52.      The solution to the legal issue in these proceedings turns on whether the grant of protection to a database depends on the intention of the maker or the purpose of the database, where these are not the same. In that connection, one could simply point out that the Directive makes no reference to the purpose of a database in either Article 1 or Article 7. If the Community legislature had wanted to lay down such a requirement, it would surely have done so. For both Article 1 and Article 7 demonstrate that the Community legislature was perfectly prepared to lay down a number of requirements. According to those requirements the purpose of the database is not a criterion for the assessment of the eligibility for protection of a database. Rather, the requirements laid down by Article 7 are decisive. The position is not altered by the 42nd recital which many of the parties submitting observations cite.

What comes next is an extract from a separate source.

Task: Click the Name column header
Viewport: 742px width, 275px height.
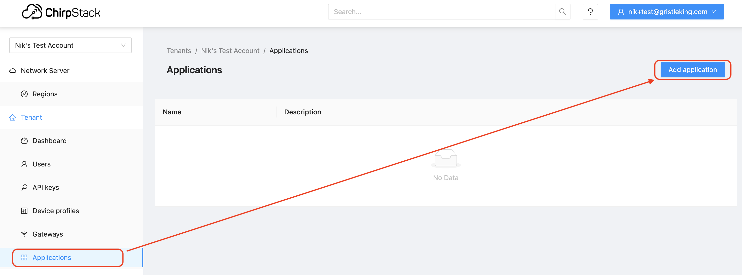Action: (172, 112)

First, that recital concerns the scope of the sui generis right and, secondly, here too, what is important is that the investment is not harmed.

53.      However, even in the other recitals of the Directive which refer to investment and emphasise its importance, such as the 12th, 19th and 40th recitals, there is no suggestion that the protection of a database depends on its purpose.

54.      Moreover, in practice there may be makers of databases who are pursuing several purposes in making a database. It may be that the investments made cannot be attributed to a certain single purpose or are not separable. In such a situation, the criterion of the purpose of a database would not provide an unequivocal solution. Either the investment would be protected independently of another purpose or it would be wholly unprotected because of the other purpose. The criterion of purpose thus proves either impracticable or irreconcilable with the purpose of the Directive. Excluding the protection of databases which serve several purposes would run counter to the objective of providing incentives for investment. That would prove an enormous obstacle to investments in multifunctional databases.

55.      The database at issue in the main proceedings is an example of a situation where the database is created for the additional purpose of organising fixture lists. Creating a separate – possibly almost identical – database would be contrary to fundamental economic principles and such a requirement cannot be inferred from the Directive.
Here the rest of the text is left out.